Exercise 1
In the memorial architecture text, between which two cities does the architect's work span the globe?
Exercise 2
List every type of work that the memorial architecture text names as part of the variety of styles in the architect's work.
Exercise 3
Carry on the memorial architecture text from where it stops.

The architect’s work in this area covers a variety of styles, from simple stone slabs and chest tombs to fountains, entrance gates and statues and spans the globe from New York to Melbourne. Throughout all the subtle hand of Lutyens is always present and, as a collection, they form a fascinating and integral part of his oeuvre that deserves to be more widely known, appreciated and understood.
Dr Tim Godden
The traditional view of the cemeteries of the Commonwealth War Graves Commission is one that focuses on the broader architectural language developed by the Principal Architects. It has imagined the architectural intervention in the landscapes of the old Western Front as one that considered only the selection and placement of predesigned elements into sites selected out of the carnage of war. This talk will present an alternative perspective that focuses on the Junior Architects of the Commission. It will show how their war experiences shaped the way they interpreted the architectural language to create a much more nuanced, spatial memorial to the landscapes and experience of the First World War.
Prof. Mark Connelly
‘There is no mistaking a giant howitzer’: the Royal Artillery War Memorial and the work of the veteran as sculptor.

Records supplied
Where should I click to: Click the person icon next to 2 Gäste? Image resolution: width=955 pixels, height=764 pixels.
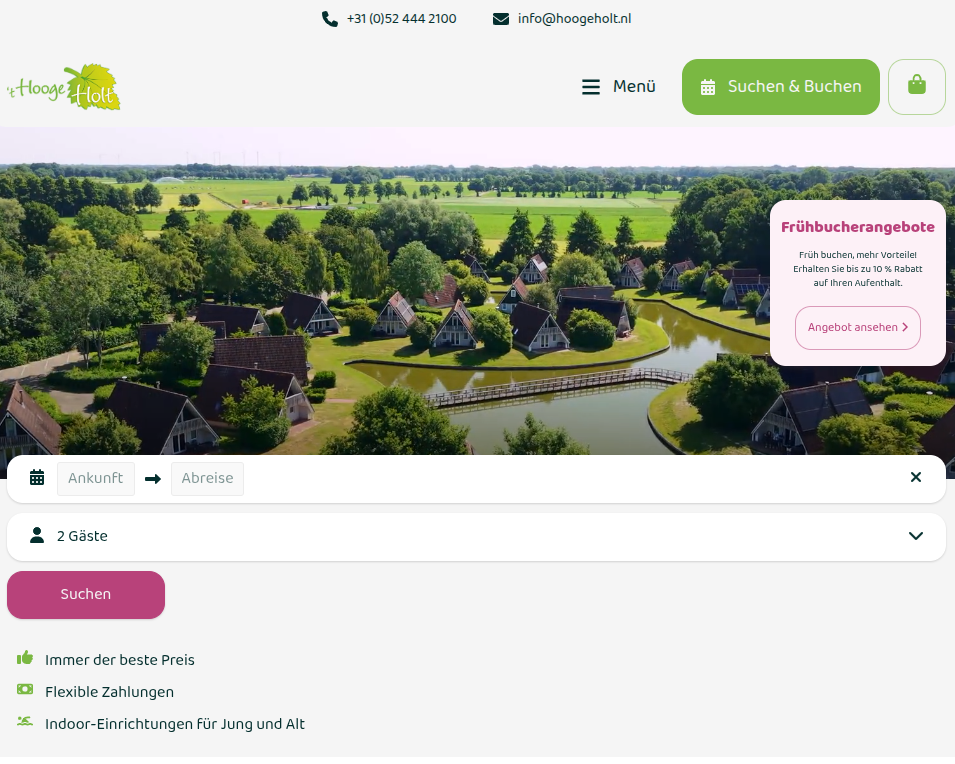pyautogui.click(x=37, y=536)
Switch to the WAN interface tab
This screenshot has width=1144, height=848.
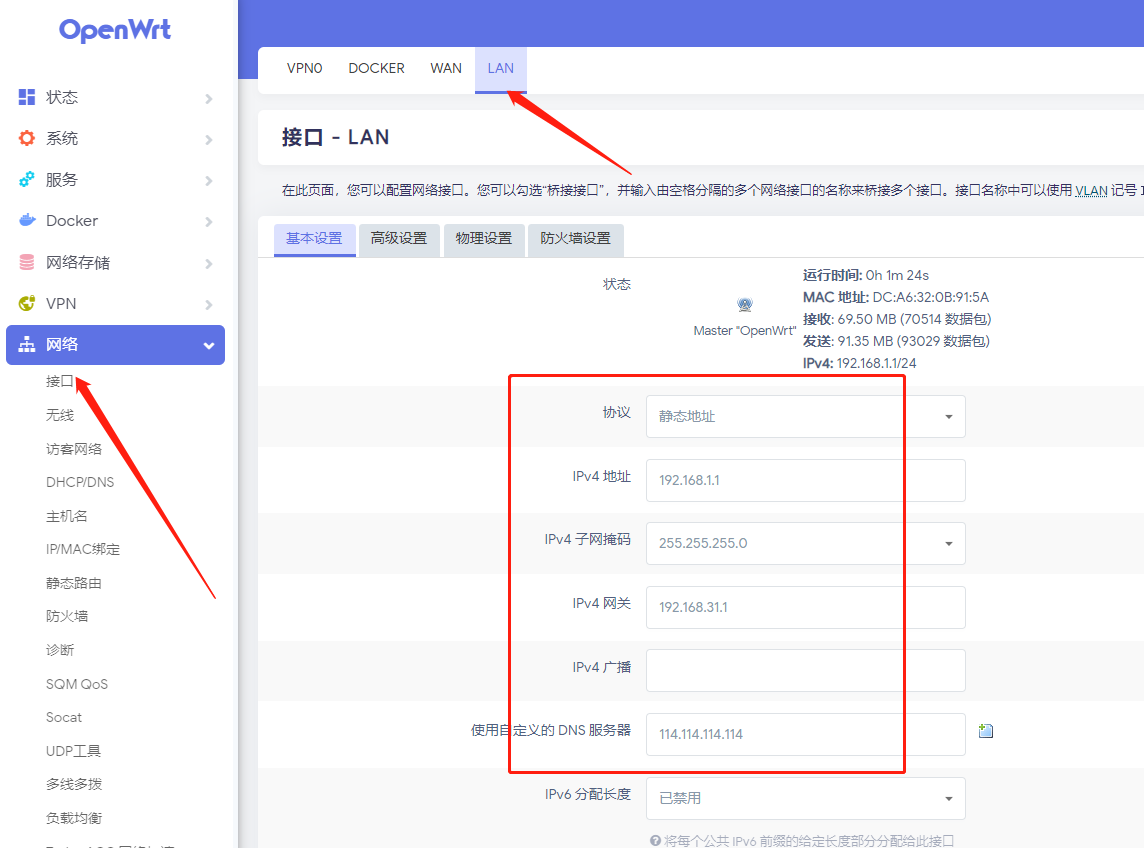pos(446,69)
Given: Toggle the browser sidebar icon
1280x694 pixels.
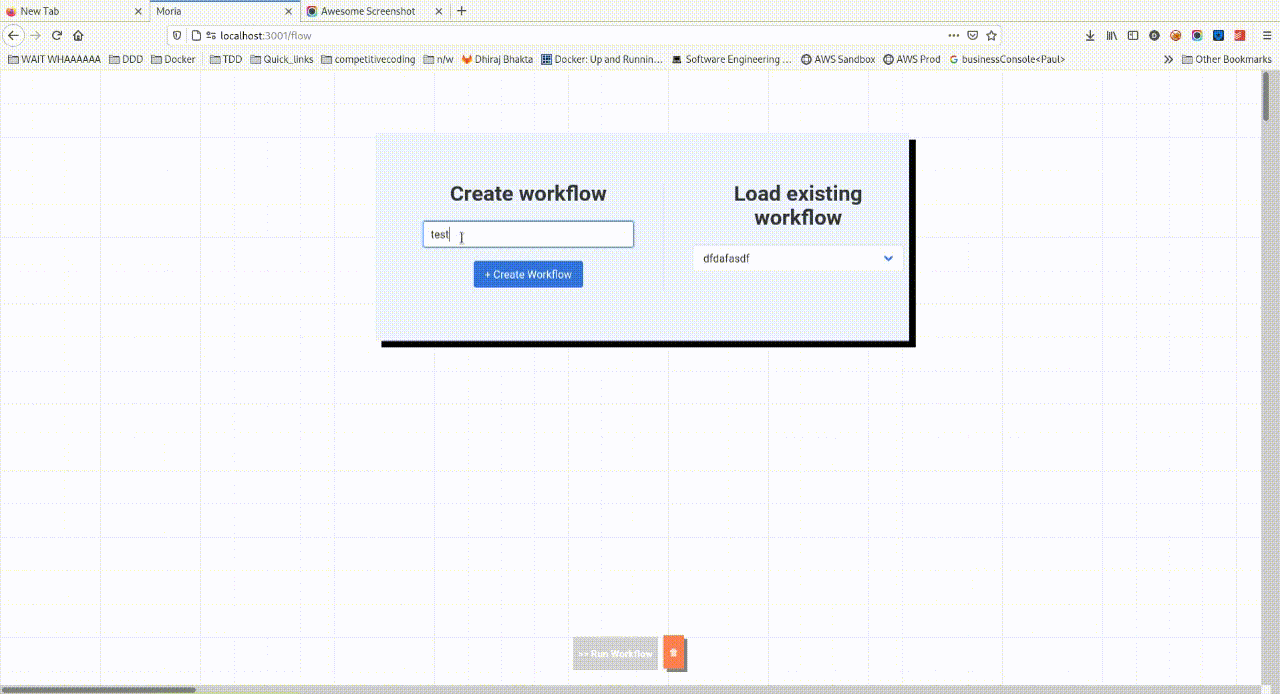Looking at the screenshot, I should tap(1133, 35).
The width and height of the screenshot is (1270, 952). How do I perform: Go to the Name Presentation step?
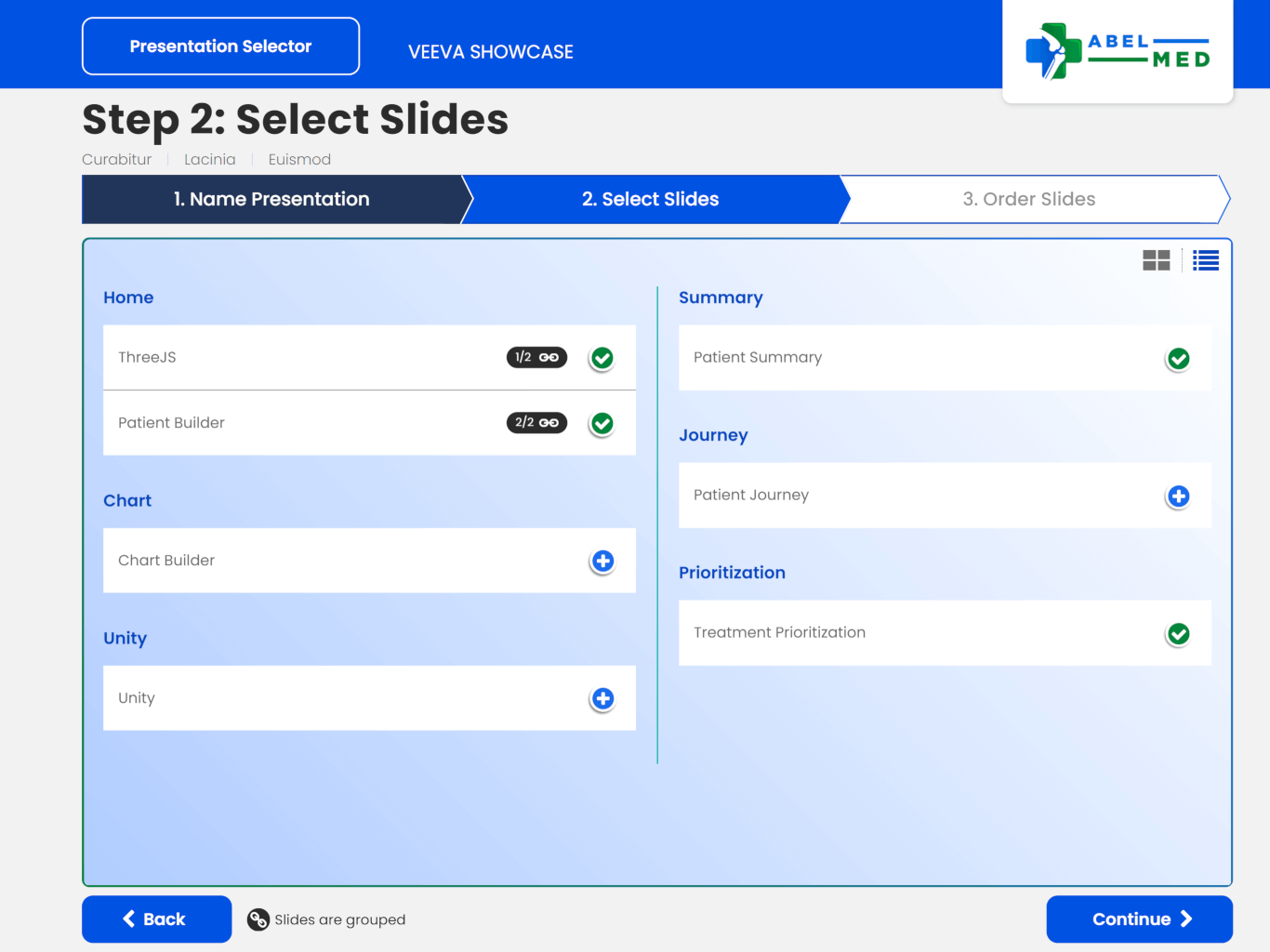271,199
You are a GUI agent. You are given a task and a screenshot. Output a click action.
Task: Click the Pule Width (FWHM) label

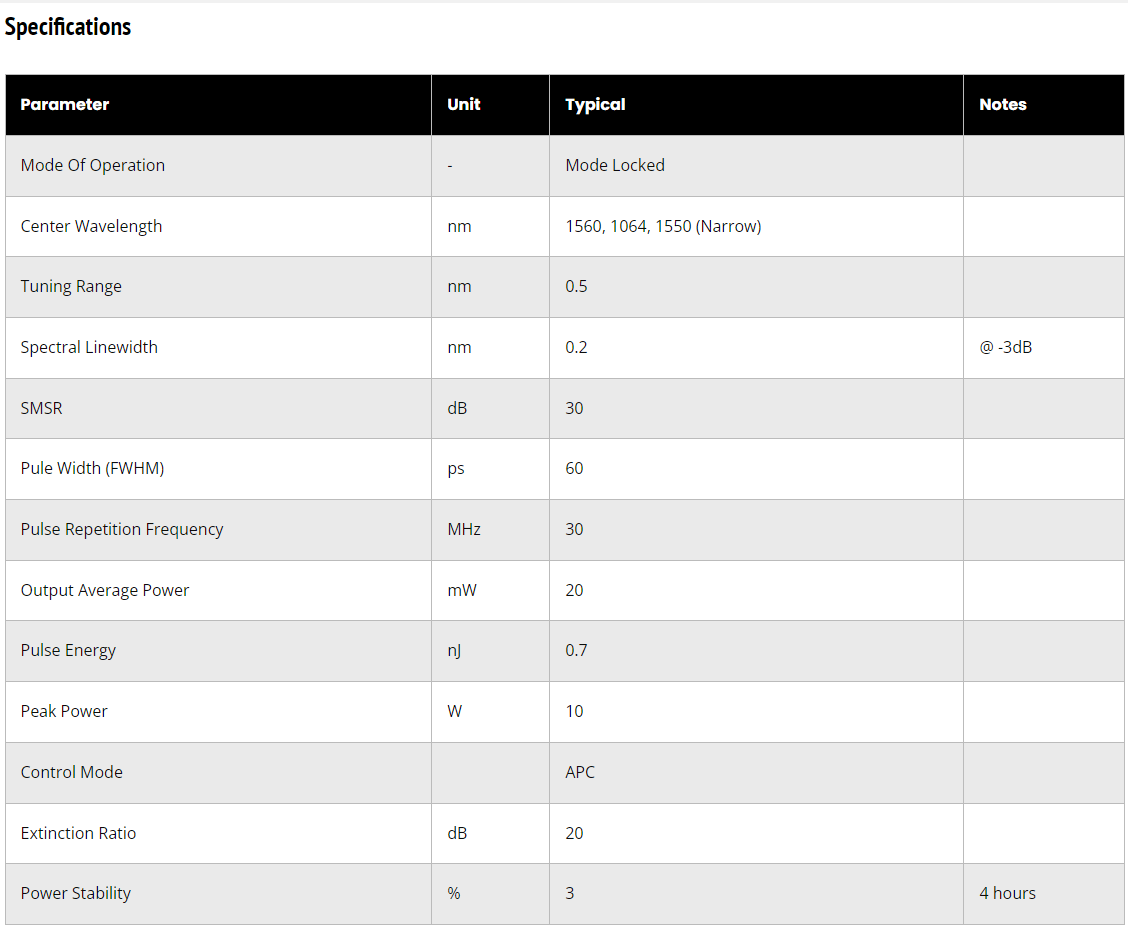click(x=92, y=468)
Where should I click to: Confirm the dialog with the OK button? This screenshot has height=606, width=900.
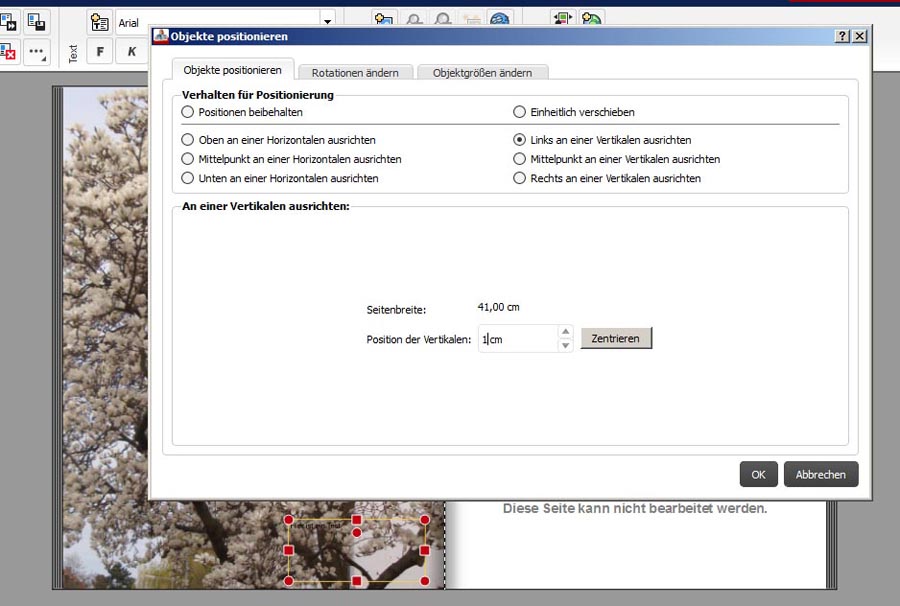point(758,475)
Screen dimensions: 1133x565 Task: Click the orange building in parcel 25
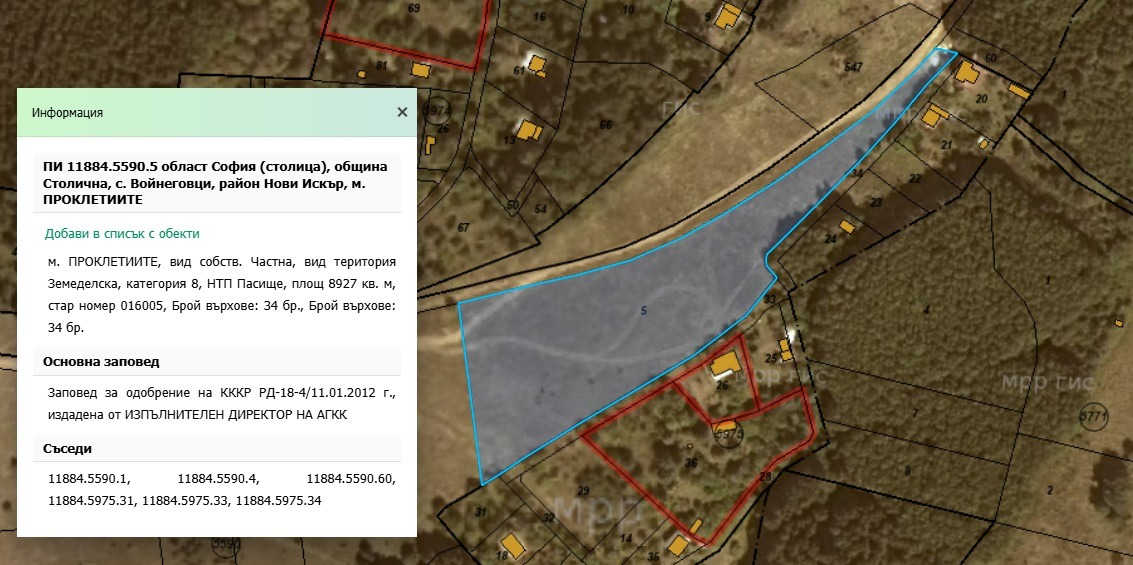(x=787, y=351)
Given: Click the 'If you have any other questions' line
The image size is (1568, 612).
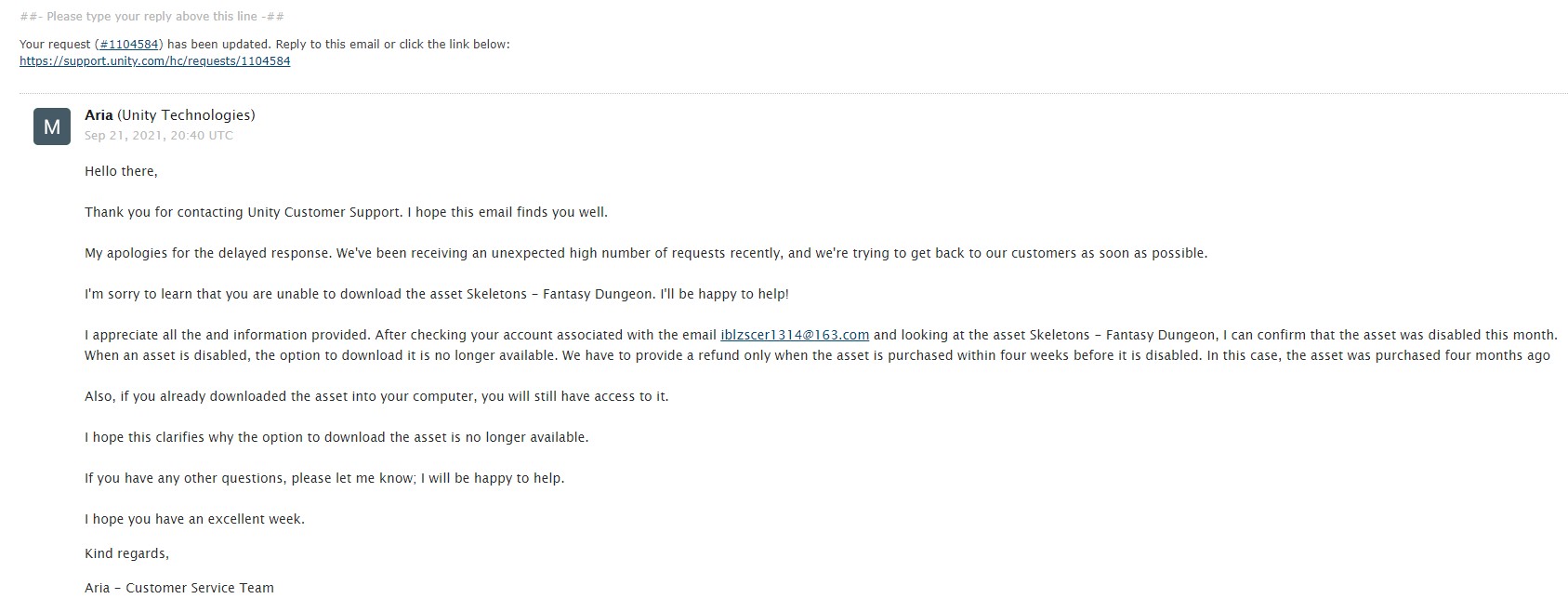Looking at the screenshot, I should (x=324, y=478).
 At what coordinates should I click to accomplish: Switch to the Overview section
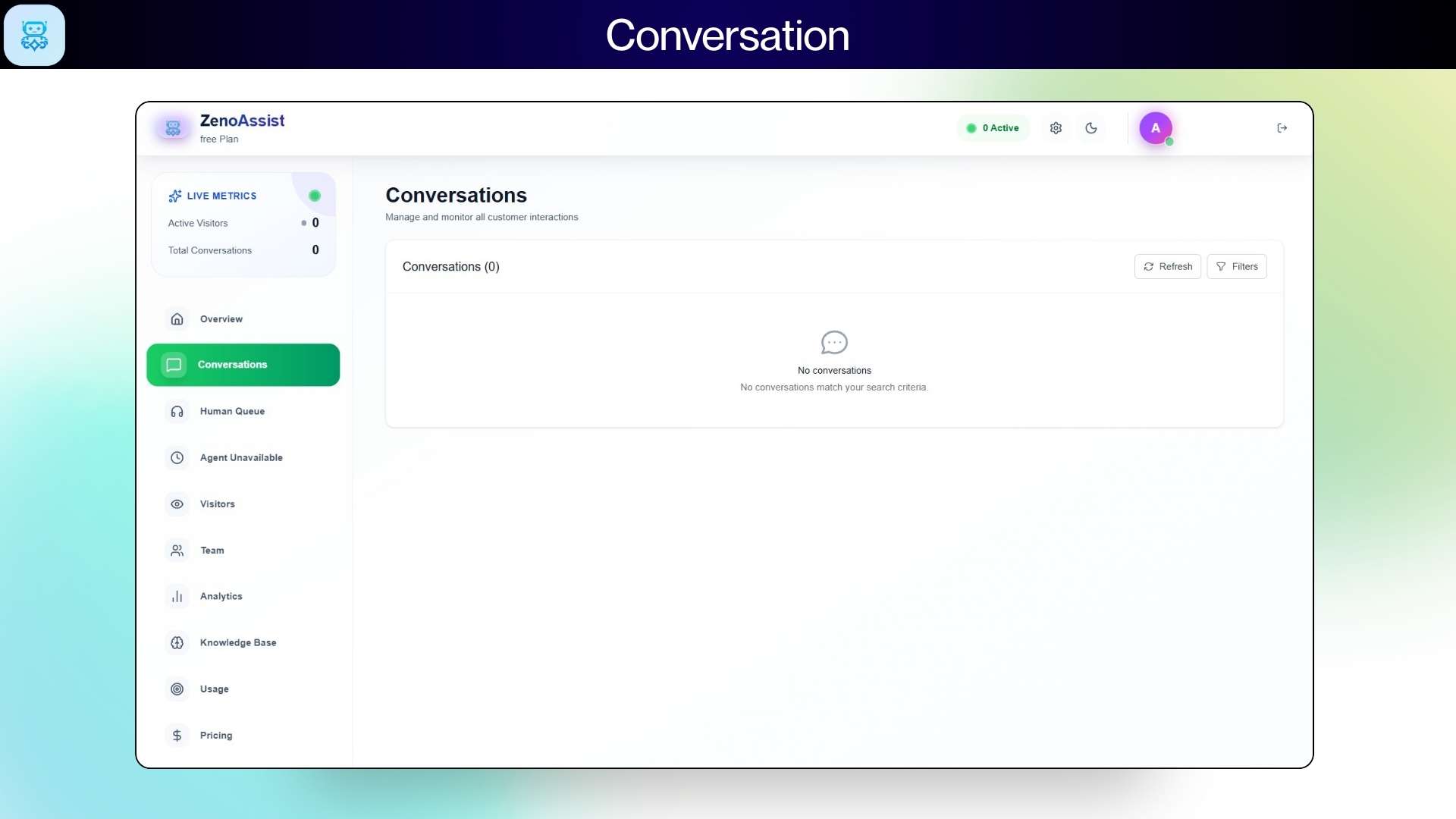221,318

Exercise response 1
New York and Melbourne.

Exercise response 2
Simple stone slabs, chest tombs, fountains, entrance gates, statues

Exercise response 3
The Royal Artillery War Memorial at Hyde Park Corner, London, is one of the most arresting and powerful memorials anywhere in the world. Designed and executed by Charles Sargeant Jagger, the memorial was an expression of his own war service and deep-felt admiration for the qualities shown by the British army throughout the conflict. This talk will explore Sargeant Jagger’s work as well as other sculptors who served on the Western Front showing how their direct knowledge of the battlefield ensured a series of distinctive memorials. Although the memorials acknowledged death and sacrifice, these amazing works also saluted the British soldier by acknowledging their endurance, fortitude, and stoicism.
Michael Baker and John Stewart
Sir Herbert Baker was one of the foremost British architects of the late nineteenth and early twentieth centuries. He had a lifelong relationship with Sir Edwin Lutyens following their early years together in the office of Ernest George before being appointed as Lutyens equal partner in New Delhi and as one of the three Principal Architects of the then Imperial War Graves Commission. In the late 1890’s he established what became the most successful architectural practice in South Africa where he worked for and befriended Cecil Rhodes before moving to London where he built another new practice which by the 1920’s was the largest in the country. His buildings include the Union Buildings in Pretoria, the Secretariats and Parliament Building in New Delhi, India House, South Africa House and Church House in London as well as the rebuilding of The Bank of England. He was the designer of numerous monuments throughout his career which will be the subject of this talk.
Dr Roger Bowdler
Where did Lutyens’s war memorials come from? This talk looks at Edwardian monuments, by Lutyens and others, and seeks to identify some of the salient rends in funerary architecture in the period leading up to the outbreak of war. Particular attention will be paid to the Grade II* Philipson Mausoleum in Golders Green Crematorium, a circular structure with strong Indian influences, and to the Horner monuments at Mells, Somerset.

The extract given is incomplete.